Suara.com - Rencana penerapan PPN multitarif di Indonesia kembali menjadi sorotan. Sejumlah pakar hukum pajak meragukan adanya dasar hukum yang kuat untuk mendukung kebijakan tersebut.
Mereka berpendapat bahwa aturan perpajakan yang ada saat ini belum mengakomodasi secara jelas mengenai penerapan tarif PPN yang berbeda-beda untuk berbagai jenis barang dan jasa.
Pajak Pertambahan Nilai (PPN) menjadi pajak yang paling dikenal dan banyak bersentuhan dengan masyarakat. Berbagai konsumsi barang maupun jasa dikenai PPN.
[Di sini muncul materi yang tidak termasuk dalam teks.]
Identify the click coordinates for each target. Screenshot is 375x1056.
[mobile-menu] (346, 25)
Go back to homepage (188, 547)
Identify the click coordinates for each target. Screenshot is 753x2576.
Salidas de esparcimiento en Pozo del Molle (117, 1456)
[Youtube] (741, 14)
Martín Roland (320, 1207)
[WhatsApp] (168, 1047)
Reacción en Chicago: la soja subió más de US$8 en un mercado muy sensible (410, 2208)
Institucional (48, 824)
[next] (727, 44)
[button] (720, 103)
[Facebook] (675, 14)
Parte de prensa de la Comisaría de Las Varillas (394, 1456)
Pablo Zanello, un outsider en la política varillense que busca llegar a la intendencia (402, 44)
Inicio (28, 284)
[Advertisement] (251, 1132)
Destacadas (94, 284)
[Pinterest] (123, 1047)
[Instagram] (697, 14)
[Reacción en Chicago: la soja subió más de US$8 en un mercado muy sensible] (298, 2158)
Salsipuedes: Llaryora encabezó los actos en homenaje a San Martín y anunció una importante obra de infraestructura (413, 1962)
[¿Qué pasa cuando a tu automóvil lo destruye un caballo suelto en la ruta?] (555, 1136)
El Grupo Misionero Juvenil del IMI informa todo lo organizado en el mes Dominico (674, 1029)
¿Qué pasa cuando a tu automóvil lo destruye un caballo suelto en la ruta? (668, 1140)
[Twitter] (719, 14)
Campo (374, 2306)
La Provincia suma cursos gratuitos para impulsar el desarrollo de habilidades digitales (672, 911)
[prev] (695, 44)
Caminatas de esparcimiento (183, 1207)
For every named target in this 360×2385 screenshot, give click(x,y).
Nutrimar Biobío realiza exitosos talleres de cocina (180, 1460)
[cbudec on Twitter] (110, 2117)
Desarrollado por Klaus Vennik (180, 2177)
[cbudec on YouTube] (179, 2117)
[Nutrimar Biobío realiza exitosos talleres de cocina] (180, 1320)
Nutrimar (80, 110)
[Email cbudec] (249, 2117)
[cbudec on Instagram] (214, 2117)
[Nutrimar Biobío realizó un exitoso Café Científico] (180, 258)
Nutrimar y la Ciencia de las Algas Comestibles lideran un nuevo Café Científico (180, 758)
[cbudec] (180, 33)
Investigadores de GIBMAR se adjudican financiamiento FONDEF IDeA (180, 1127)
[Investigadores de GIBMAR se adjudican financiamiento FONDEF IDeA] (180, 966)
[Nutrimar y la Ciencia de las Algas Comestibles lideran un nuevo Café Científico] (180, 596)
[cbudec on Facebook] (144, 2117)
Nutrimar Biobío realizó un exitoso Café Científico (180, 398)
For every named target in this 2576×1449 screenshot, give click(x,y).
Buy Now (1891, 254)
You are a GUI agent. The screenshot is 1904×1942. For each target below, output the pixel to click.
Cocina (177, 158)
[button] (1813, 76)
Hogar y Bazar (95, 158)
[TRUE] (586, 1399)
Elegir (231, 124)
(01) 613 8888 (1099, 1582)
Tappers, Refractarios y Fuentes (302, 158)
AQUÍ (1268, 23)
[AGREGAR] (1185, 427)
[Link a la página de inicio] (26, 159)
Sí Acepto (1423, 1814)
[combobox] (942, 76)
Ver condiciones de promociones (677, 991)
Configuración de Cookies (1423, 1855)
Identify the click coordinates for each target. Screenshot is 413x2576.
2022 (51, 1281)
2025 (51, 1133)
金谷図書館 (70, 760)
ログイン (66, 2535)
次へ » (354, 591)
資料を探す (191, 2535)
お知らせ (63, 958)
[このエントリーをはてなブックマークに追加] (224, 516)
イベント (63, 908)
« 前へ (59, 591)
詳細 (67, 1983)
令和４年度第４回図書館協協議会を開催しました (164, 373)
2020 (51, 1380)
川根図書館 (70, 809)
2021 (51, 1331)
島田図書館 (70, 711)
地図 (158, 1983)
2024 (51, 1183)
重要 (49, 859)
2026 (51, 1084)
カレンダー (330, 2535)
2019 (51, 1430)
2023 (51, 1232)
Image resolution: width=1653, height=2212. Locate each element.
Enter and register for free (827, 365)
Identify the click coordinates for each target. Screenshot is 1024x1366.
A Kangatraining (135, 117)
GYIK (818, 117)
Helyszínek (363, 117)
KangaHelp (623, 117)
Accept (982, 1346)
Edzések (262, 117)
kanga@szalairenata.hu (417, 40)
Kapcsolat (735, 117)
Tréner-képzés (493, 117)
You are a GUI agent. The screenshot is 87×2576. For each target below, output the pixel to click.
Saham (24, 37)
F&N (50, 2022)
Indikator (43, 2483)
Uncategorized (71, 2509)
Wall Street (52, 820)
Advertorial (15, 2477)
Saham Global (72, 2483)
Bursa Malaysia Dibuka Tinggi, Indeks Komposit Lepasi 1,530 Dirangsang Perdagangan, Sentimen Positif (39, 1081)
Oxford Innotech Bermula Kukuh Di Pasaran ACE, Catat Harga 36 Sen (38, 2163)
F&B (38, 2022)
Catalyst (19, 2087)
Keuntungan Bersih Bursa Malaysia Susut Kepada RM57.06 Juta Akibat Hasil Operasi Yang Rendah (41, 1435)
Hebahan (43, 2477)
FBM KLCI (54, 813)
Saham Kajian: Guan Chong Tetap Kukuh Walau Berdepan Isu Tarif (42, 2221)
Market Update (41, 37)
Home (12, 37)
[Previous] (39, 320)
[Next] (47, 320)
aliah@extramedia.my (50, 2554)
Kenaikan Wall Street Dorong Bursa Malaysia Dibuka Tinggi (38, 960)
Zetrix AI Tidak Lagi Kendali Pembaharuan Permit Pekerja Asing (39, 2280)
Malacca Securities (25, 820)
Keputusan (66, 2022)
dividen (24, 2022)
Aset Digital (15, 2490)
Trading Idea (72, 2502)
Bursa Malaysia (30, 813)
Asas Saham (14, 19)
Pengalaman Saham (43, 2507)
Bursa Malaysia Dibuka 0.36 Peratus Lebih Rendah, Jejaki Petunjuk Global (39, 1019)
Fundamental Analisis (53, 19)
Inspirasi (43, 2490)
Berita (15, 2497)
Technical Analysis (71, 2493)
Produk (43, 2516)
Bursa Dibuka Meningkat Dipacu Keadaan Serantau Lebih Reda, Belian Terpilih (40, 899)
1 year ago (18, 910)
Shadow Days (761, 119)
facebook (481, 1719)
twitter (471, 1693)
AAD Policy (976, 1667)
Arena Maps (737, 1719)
Mengutip Direktorat Jenderal Pajak (DJP), Senin (23/12/2024) sebagai pajak objektif, PPN bisa dikenakan kepada siapa saja. Tak peduli kaya ataupun miskin. Asalkan mengonsumsi barang atau jasa yang kena PPN, mereka harus bayar PPN. Karenanya, predikat “money maker” disematkan kepada PPN karena konsumen tidak merasa dibebani pajak sehingga mudah dalam pemungutannya.
Bahkan, sebagian masyarakat juga sadar bukan saja pada pengenaan pajaknya. Mereka juga tahu berapa tarif PPN yang berlaku. Karena sering dicetak di bukti (struk) belanja, masyarakat dengan lancar menyebut bahwa tarif PPN yang berlaku adalah 10%.
Sejak diberlakukan di Indonesia dengan UU No. 8 Tahun 1983 (efektif sejak 1 April 1985), tarif PPN tidak pernah berubah. Tetap sebesar 10%, meskipun undang-undang mengizinkan pemerintah mengubah tarif menjadi paling rendah 5% dan paling tinggi 15%.
Ketika pembahasan UU Harmonisasi Peraturan Perpajakan berlangsung, wacana menaikkan tarif standar PPN 10% muncul ke permukaan. Pemerintah juga berniat menerapkan lebih dari satu tarif (multitarif) untuk barang atau jasa tertentu.
Kini, setelah disahkan dengan UU Nomor 7 Tahun 2021 (UU HPP), pemerintah resmi menaikkan tarif standar PPN menjadi 11% pada April 2022 dan 12% paling lambat pada Januari 2025.
Kebijakan ini diyakini akan menaikkan penerimaan negara dari sektor PPN. Apalagi beberapa barang dan jasa yang sebelumnya tidak kena PPN menjadi kena PPN.
Baca Juga: Beras Impor Bakal Kena PPN 12 Persen, Ini Perbandingan Harganya Beras Lokal
Meskipun demikian, barang dan jasa tersebut oleh pemerintah mendapatkan fasilitas berupa PPN tidak dipungut maupun PPN dibebaskan. Hal ini tercantum dalam Pasal 16B UU PPN yang perubahannya tertuang dalam UU HPP.